Friday, 2 December 2011

Easy Ad-Hoc Analysis in QlikView

I was demonstrating server object collaboration recently (the ability for end-user to create different charts and other objects and then share these with other users) to a group of users.  For me, it is quite straightforward to create a new chart but as their eyes glazed over, I thought to myself, "there must be an easier way."

So I created a view something similar to this one:



What I have here is 2 charts and a few list boxes (main filter list-boxes in a container).  The top two list boxes are for "Measure" and "Sort Order".  These are "Data Island" values loaded like this:


Set HidePrefix='%';


Expressions:
Load 
%MeasureID, 
%Measure, 
Replace(%MeasureExpression, '##', '$') As %MeasureExpression 
Inline [
%MeasureID, %Measure, %MeasureExpression
1, Total Sales, Sum(LineSalesAmount)
2, Cost of Sales, Sum(COGS)
3, Sales Margin, Sum(Margin)
4, Sales Current Year, Sum({} LineSalesAmount)
5, Sales Last Year, Sum({} LineSalesAmount)
];


ExpressionSort:
Load * Inline [
%SortOrder
Y-Value
Default
];


Now, the expressions table here would probably not be inline.  It is more likely to be in an Excel document or in a database and then added to based on user demand.  You will note that I have to use "##" and then replace with the "$" as it doesn't work with the "$" in situ (QlikView thinks it is a dollar-expansion).  You wouldn't have this problem if the source was an external one.

So, this table is a list of the most common expressions that would be used in this particular document.  It could be 2, it could be 100.  There is no limit here.

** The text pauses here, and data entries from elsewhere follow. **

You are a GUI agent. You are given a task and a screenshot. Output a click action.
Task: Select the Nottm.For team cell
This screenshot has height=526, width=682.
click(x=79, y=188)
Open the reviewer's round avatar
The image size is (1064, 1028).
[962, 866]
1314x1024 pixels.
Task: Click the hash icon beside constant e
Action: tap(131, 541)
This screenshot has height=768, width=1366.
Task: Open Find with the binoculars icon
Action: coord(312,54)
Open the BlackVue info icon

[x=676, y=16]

A couple of things to note.  I have prefixed with "%" and set the HidePrefix value.  This is important because your Expression selection does not then appear in Current Selections - which wouldn't make sense to the user.

The second thing to note is that you need to include the MeasureID field because we will use that later to sort the measures.

My bar chart (although it has a fast-change to line) has a Cyclic group as its dimension so I can choose any of my main dimensions.  It has two expressions:

1:  $(=FirstSortedValue(%MeasureExpression, %MeasureID))

and

2:  if(Count(DISTINCT %Measure)=2,
     $(=FirstSortedValue(%MeasureExpression, -%MeasureID)),
     Null())

This structure allows me to pick up to 2 expressions (I check for this in the calculation condition of the chart).  If only one is selected then the 2nd expression is Null()  (I have an equivalent formula for the expression label) and QlikView treats it as if it isn't there - which is what I want.

For the sort order, I override the default group order and set as a descending expression:

    if(%SortOrder='Y-Value', $(=FirstSortedValue(%MeasureExpression, %MeasureID)), Null())

If all the other sort options (e.g. Text Value) are not checked, the null in this expression will default to the default sort order of the dimension anyway.

The pivot table (which fast-changes to a straight table) is similarly constructed except I use 3 cyclic groups as the dimensions.  This gives the users a lot of options.

Worth having a play with it and seeing what you can come up with.

BTW - this will, of course, work with Small Business edition of QlikView which does not support server objects.  Also, users selections can be stored as bookmarks.


Stephen Redmond is CTO of CapricornVentis a QlikView Elite Partner

Saturday, 26 November 2011

Delivering BI to Customers

It was great to see a project that I have been involved with being mentioned in the press:

   Electricity company pushes out BI tool to customers

It would have been nice to see CapricornVentis being mentioned in the article.

We now have several clients who deliver BI to clients using QlikView.  These clients range from:

Utilities - delivering usage information to end users to encourage behavior change, saving energy.

Banking - delivering information to their customers to allow better decision making.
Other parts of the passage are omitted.